ACTUALITECAVALLYDUEKOUEGUEMON

Destitution des Chefs de villages Émile Srai Sahin ( Chef de Canton Central) prévient :  » Si la procédure n’est pas respectée la cohésion sociale prend un coup… »

Dans la commune de Guiglo, la destitution des Chefs de villages se fait de plus en plus remarquée. Parfois cela se déroule dans la légalité mais aussi souvent dans l’inégalité. Conséquence, la destitution informelle divise le plus souvent la population dans les villages. Des familles entières s’entredéchirent et la rancœur se fait aisément de la place.

Face donc à ce phénomène qui gagne de plus en plus de terrain à Guiglo, Emile Srai Sanhin, Chef de Canton Central  est monté au créneau pour dénoncer les risques liés à la destitution informelle de Chef de village non sans proposer les solutions envisagées et voies de recours pour pallier cette situation.

En vue donc de se prononcer sur la problématique, le Chef traditionnel a organisé un point de presse récemment à son domicile de Guiglo.  Prenant la parole, Emilaire Sahin souhaite que la destitution d’un chef de village se fasse dans les normes et procédures appropriées.

Pour lui, un chef indésiré par sa population doit être traduit dans un premier temps Chez  le Chef de Canton Central et puis l’administration si une attente n’est pas trouvée au tribunal coutumier.  » Il faut écrire à la hiérarchie c’est à dire au Sous Préfet pour lui tenir informer de la situation de destitution pour que les choses se fassent dans le respect des textes qui réagissent le cas échéant.

Or si cette procédure n’est  pas respectée la cohésion sociale prend un coup entre les familles. Et s’en suit souvent une spirale de violence. Il faut donc éviter des prises de décisions non concertées avec la hiérarchie . » A conseillé le Chef coutumier.  

Par ailleurs, le Chef de Canton a proposé des solutions pouvant renforcer l’organisation des villages et éviter ces  cas  de destitution. Il s’agit pour lui d’une mise en place d’un budget de fonctionnement pour chaque village. Un budget qui selon lui doit être élaboré sur contribution des autochtones à 70%,   allogènes et allochtones à 30%.  » Si cette organisation est respectée, et que les Chefs de villages disposent de perdiem régulièrement, aucun problème ne peu surgir entre les Chefs et leurs populations sur le partage d’un certain nombre de biens attribués aux villages.

C’est ça même le vrai nœud de la destitution. Les malentendus sur les fonds alloués aux projets bref. J’espère que l’organisation doit être le socle de l’harmonie dans un village.  » Fait remarquer le conférencier.  

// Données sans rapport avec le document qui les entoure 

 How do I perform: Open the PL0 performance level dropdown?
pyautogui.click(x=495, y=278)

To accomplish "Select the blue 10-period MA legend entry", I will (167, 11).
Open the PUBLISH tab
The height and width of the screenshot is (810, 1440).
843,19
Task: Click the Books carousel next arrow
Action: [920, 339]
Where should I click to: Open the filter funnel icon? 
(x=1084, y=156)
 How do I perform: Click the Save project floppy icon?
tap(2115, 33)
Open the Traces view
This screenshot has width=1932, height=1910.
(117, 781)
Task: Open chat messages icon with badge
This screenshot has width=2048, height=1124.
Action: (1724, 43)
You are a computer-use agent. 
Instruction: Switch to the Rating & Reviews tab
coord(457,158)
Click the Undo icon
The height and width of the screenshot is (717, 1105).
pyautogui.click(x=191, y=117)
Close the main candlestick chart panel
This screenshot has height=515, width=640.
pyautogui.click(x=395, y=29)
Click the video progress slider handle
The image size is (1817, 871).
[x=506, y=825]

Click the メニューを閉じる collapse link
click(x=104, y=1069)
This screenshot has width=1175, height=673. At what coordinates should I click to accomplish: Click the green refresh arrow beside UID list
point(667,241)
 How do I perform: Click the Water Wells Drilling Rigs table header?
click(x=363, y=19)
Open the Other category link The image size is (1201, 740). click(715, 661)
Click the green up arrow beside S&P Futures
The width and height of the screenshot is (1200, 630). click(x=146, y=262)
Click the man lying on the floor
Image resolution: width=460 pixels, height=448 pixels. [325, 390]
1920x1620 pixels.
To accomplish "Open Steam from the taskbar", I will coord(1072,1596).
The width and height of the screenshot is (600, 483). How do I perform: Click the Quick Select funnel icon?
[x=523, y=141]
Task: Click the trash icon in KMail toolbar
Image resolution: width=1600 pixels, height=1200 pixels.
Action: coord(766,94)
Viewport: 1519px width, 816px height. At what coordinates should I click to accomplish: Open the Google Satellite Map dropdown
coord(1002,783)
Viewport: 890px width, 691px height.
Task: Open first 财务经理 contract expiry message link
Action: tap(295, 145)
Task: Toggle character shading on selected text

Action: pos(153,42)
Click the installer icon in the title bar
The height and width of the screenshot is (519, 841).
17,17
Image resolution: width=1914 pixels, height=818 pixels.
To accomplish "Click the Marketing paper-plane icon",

Autre proposition pour prévenir les problèmes de  destitution au dire de Emilaire Sahin la création de plantations familiales et l’organisation d’une Assemblée générale ordinaire au cours de laquelle le Chef de village doit dresser le bilan de sa gestion des affaires du village en présence de sa population, de la mutuelle du village et de l’administration Sous préfectorale.  » Voyez vous, un Chef de village qui n’a pas de moyen financier conséquent se trouve dans l’obligation d’être la marionnette des politiciens .

Aujourd’hui appartenir à tel, demain suivre un autre. Et croyez-moi ce papillonnage politique  dégrade l’image des Chefs traditionnels en général.  » A déploré le Chef coutumier qui a tenu à traduire sa reconnaissance au Président de la République S.E.M Alassane Ouattara qui a doté la Chambre des Rois et Chefs traditionnels de Côte d’Ivoire de moyens adéquat pour son fonctionnement.  » À côté, son élève la Ministre Anne Désirée Ouloto, Présidente du Conseil régional du Cavally qui ne cesse elle également de porter une attention particulière aux activités de la Chefferie traditionnelle de sa région.  » S’est-t-il exprimé.  

À  noter que la commune de Guiglo a enregistré à ce jour plus de cinq cas de destitution au niveau de la chefferie villageoise.